Colonial Memory Is Paper Thin | Simphiwe Mlambo
23.09 - 21.11.2025
Colonial Memory Is Paper Thin confrontou o apagamento histórico inscrito na paisagem dos Jardins do Palácio de Cristal e no legado da Exposição Colonial Portuguesa de 1934. A investigação analisou como documentos desaparecidos, fotografias descontextualizadas e arquiteturas silenciam histórias de extração, deslocamento e exibição de sujeitos africanos em Portugal. Combinando cartografia, têxteis, fragmentos de arquivo e camadas sonoras, o projeto construiu uma contra-cartografia: uma tapeçaria crítica que recusa a suavização da memória colonial e reinscreve as vidas omitidas. A artista colaborou com Caterina Araya (investigadora em memória e direito à cidade) e Pedro Gomes (artista visual cujo trabalho articula arte e justiça social).

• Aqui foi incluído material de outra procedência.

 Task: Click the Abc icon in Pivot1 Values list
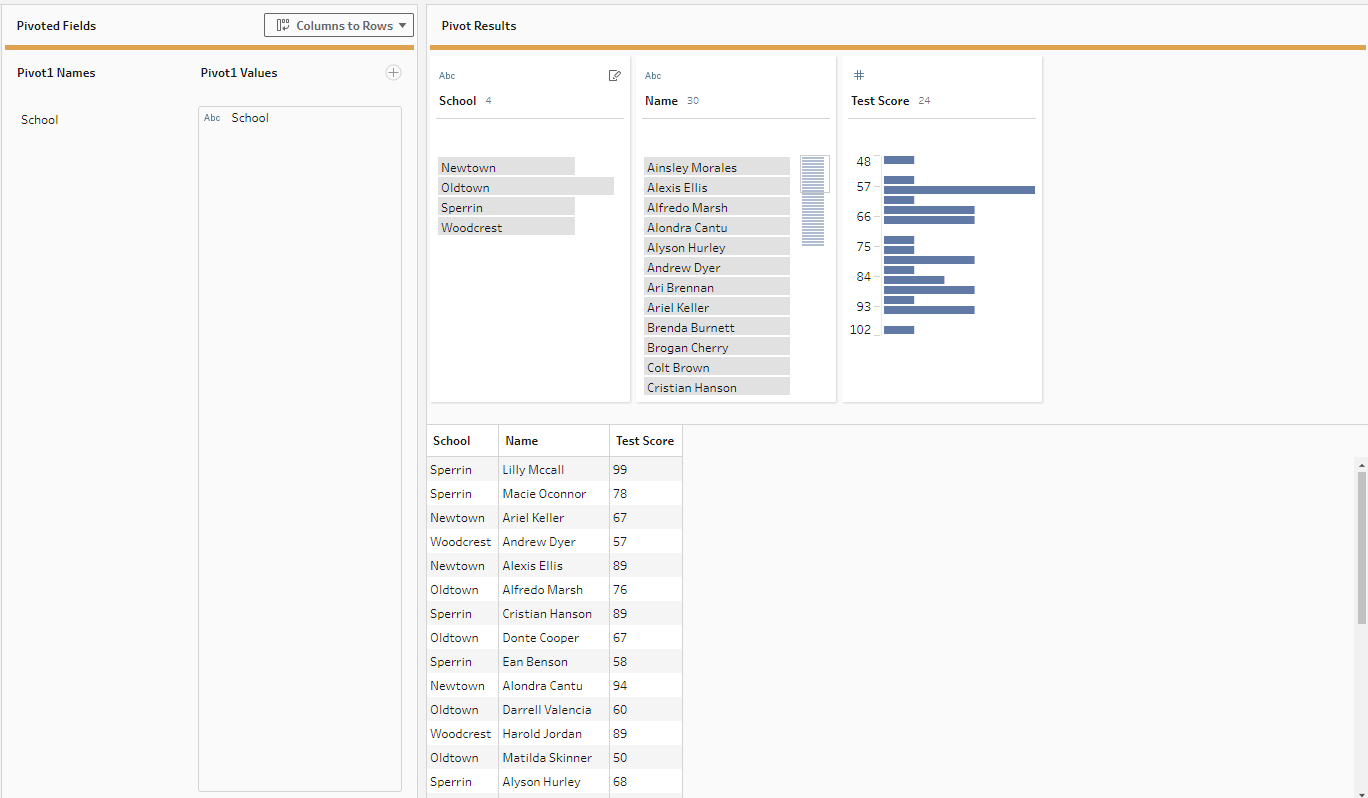pos(212,118)
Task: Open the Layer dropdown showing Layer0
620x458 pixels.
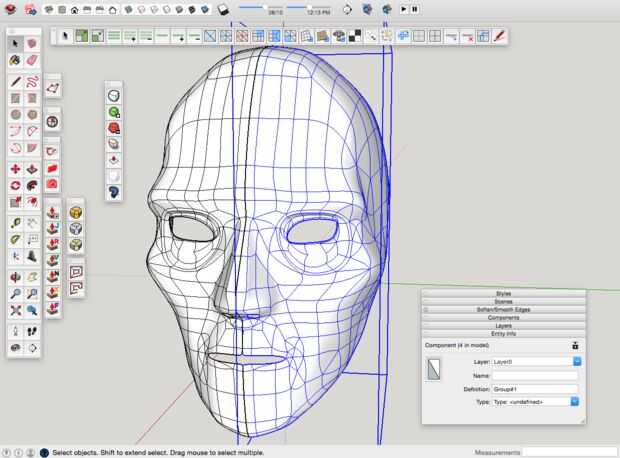Action: (x=535, y=360)
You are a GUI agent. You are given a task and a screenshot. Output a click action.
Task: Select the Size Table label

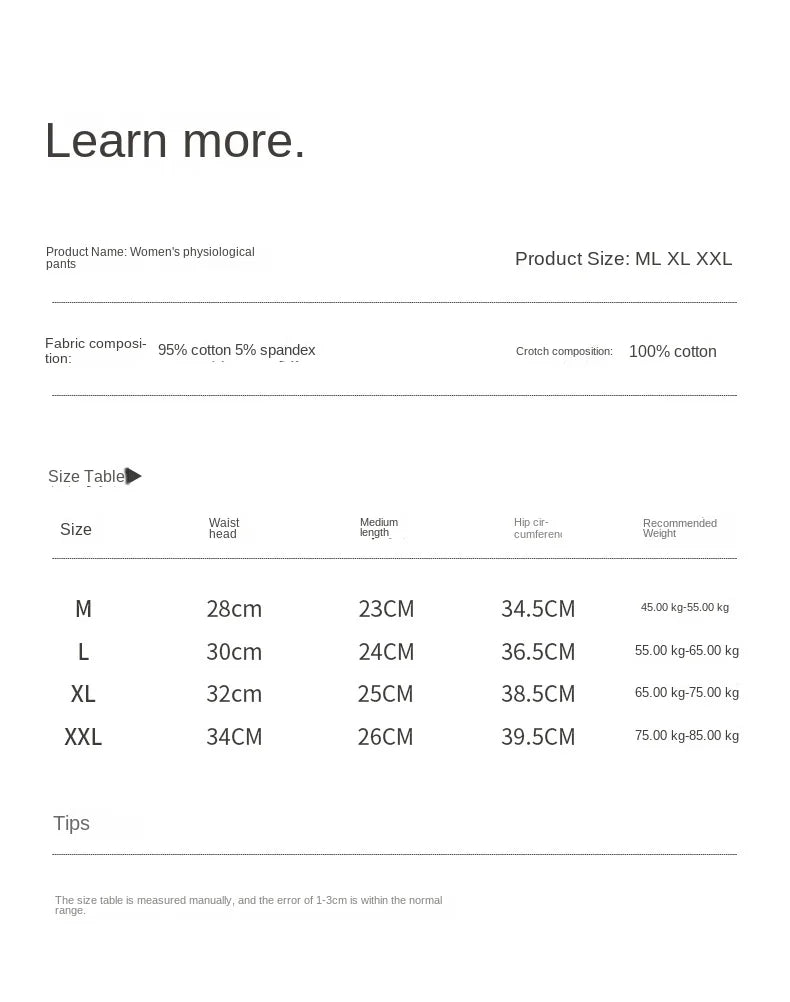tap(86, 477)
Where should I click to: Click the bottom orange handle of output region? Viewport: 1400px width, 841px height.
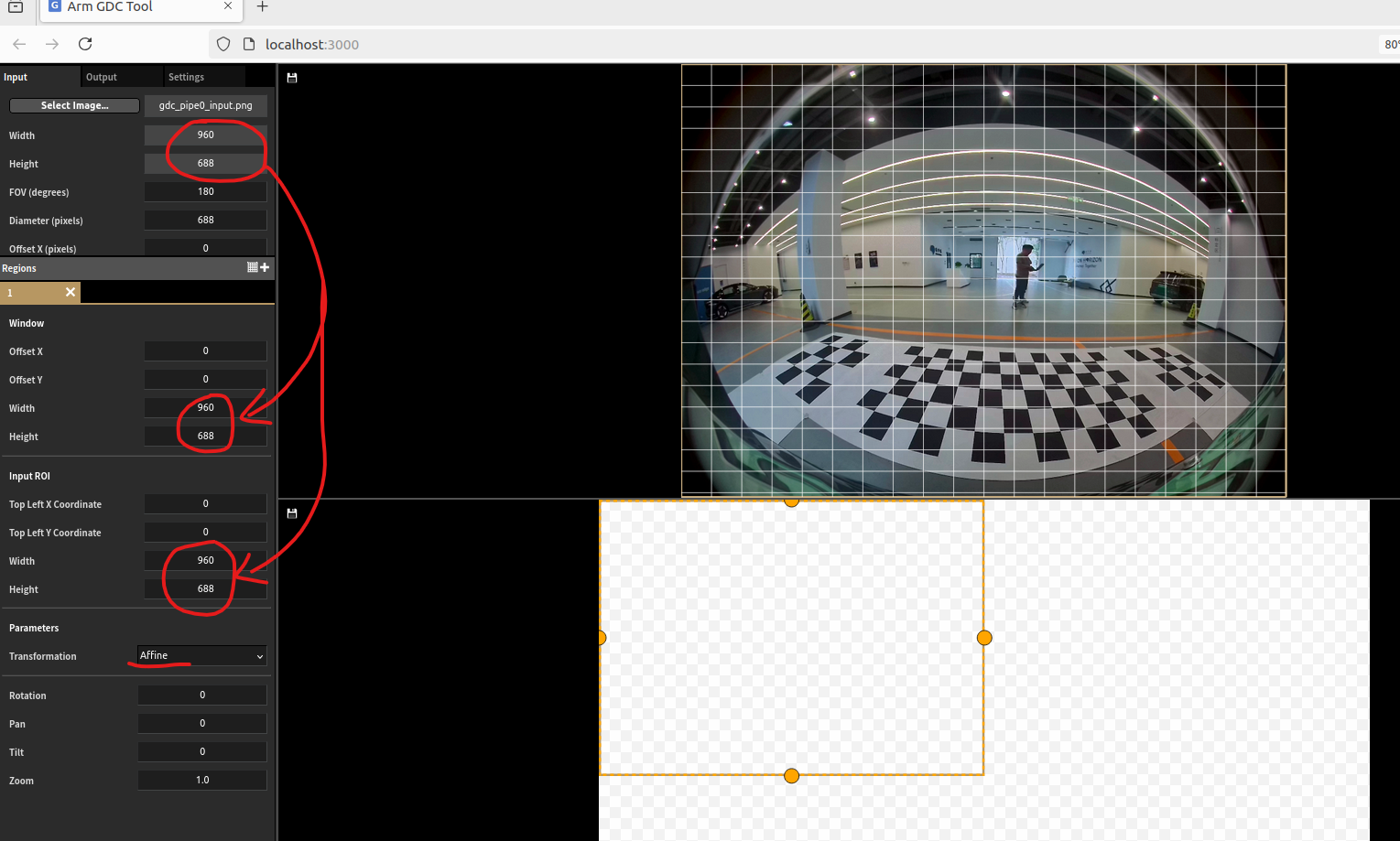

Simphiwe Mlambo é artista interdisciplinar e investigadora em arquitetura, focada na relação entre espaço, memória e geografias negras. O seu trabalho aborda questões de terra, fronteiras e imaginários espaciais. Com M.Arch (distinção) pela Graduate School of Architecture (GSA) de Joanesburgo, tem investigado formas de resistência nas cidades africanas e nas suas diásporas, através de pesquisa, criação artística, ensino e curadoria. Como assistente na GSA, o seu trabalho extravasa a academia, influenciando práticas artísticas contemporâneas e discursos espaciais críticos. Reconhecida como uma das “100 Voices in Design” pela Scape Magazine (2024), participou nos programas Emerging Practice (EP2) do Goethe-Institut Johannesburg (2024) e Power Talks (2021). Colaborou em 2023 na exposição Ecospheres da Johannesburg Contemporary Art Foundation. No RGC Global Blackness Summer School (2022), apresentou uma cartografia sonora da sua dissertação no painel “Geographies of Care” com Tina Campt. Trabalhou com o WAI Think Tank no projeto “From Landgrab to Landback” (2023), e integra atualmente o Gauteng City-Region Observatory (GCRO), investigando transformações espaciais. Em 2024 juntou-se ao Young Black Academics Research Collective.
A residência de Simphiwe Mlambo realizou-se no âmbito do programa InResidence, Ágora - Cultura e Desporto, E.M.